When I looked into Primark’s ethical policies, which they devote an entire section to on their website, I immediately became concerned. On April 24, 2013, a total of 1,134 people were killed and hundreds were injured when the Rana Plaza building in Savar, Bangladesh collapsed—a factory which produced the European company’s merchandise. Other major American brands outsourcing production to the factory at the time included the Children’s Place and Walmart.
On their website, Primark claims to “ensure sustainability is at the heart of” production, and yet they do not own any of the factories that produce their clothing. Nor did the company bother to ensure their workers’ safety by keeping the factory up to code. It has since revolutionized the way they inspect their factories, but this action comes 1,134 lives too late.
This is not to say the large retailer isn’t trying. In 2013, they launched a program in which farmers learn how to reduce water and pesticide use in the process of growing cotton. They have also joined Greenpeace’s 2014 Detox campaign, pledging to enforce a ban on priority hazardous chemicals and to eliminate all post-consumer fiber by December 2015. But these actions shouldn’t be heralded as groundbreaking when in reality, the company is playing catch-up to undo the damage already done in this fast-fashion economy.
In truth, much of the problem lies with the consumer. A study done by the University of Cambridge reported that on average, in 2006, women had four times as many clothes than women in the 1980s did, and were getting rid of similar amounts every year. According to the Ethical Fashion Forum, a website that serves as a collective for suppliers of moral fashion textiles, components, and production, on average, United Kingdom consumers—Primark’s primary customers—send 66 pounds of clothing and textiles per capita to a landfill each year, resulting in 1.2 million tons of clothing ending up in a landfill in 2005 alone. To make matters worse, man-made fibers do not decompose, and wool produces methane while decomposing, contributing to global warming.
We, as consumers, are not considering where our clothing is coming from—hence the States welcoming Primark into the country with open arms—nor where it ends up when we’re through with it. Meanwhile, we’ve begun to question the origins of our food products, with GMO’s being banned, a push for an increase in organic produce, and the local food movement. So why should the fibers with which our clothing is made be any different?
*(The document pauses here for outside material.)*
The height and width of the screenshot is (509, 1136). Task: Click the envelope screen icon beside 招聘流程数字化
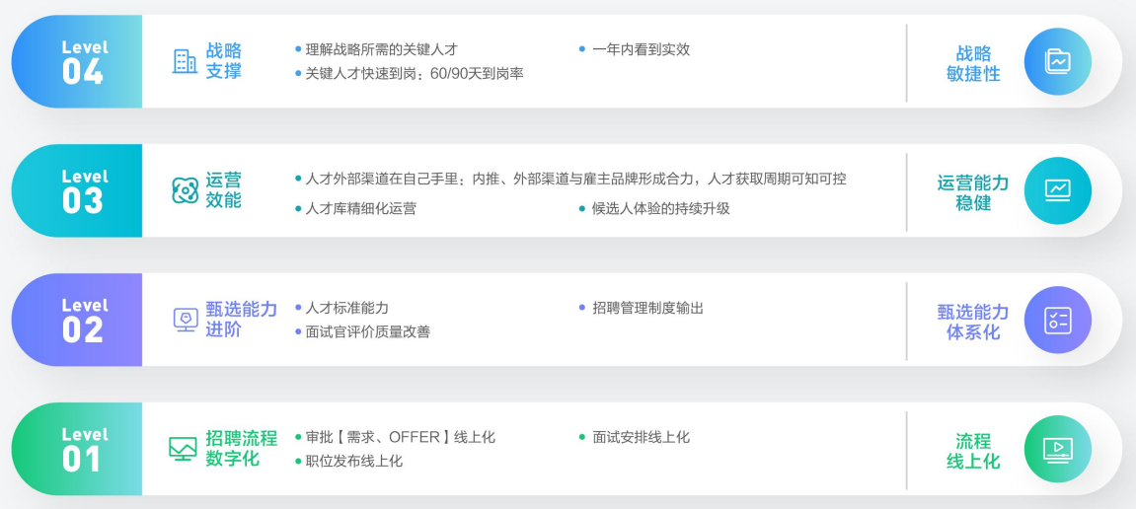click(x=183, y=448)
Thankfully, there are fashion companies aiming to revolutionize the industry’s production. Reformation, a company started in 2009, aims to help fashion and sustainability co-exist. They use fabrics that are created (and can be disposed of) sustainably, such as organic cotton, linen, and hemp; use fabric that was over-ordered by warehouses and would have ended up in a landfill; and emphasize use of vintage materials. They also do not outsource to factories nor do they take advantage of factory workers’ cheap labor. Ultimately, the company is setting a standard that, were it to be implemented into the fashion industry as a whole, could make significant change.
But Reformation is questionable in its own way. The costs are somewhat outrageous unless you’re willing to pay boutique prices, making this eco-friendly clothing accessible to only a small percentage of consumers. For example, a trench coat from Reformation costs $228, whereas a similar jacket from Primark costs about $30. Places like this are important for families struggling to afford necessities like wool socks or winter parkas. But, if public concern amounts to a force strong enough to push for stricter policies regarding the fashion industry, Reformation’s techniques could be implemented in a cost-effective manner.
Ultimately, whether you shop at Primark or Reformation, there are benefits and costs alike. But, if there is a push for re-evaluation in the fashion industry as a whole, problems can be mediated. The true cost of fast-fashion, and our wasteful tendencies, must be considered by the country en masse if we’re to bring about real change via conscious consumerism.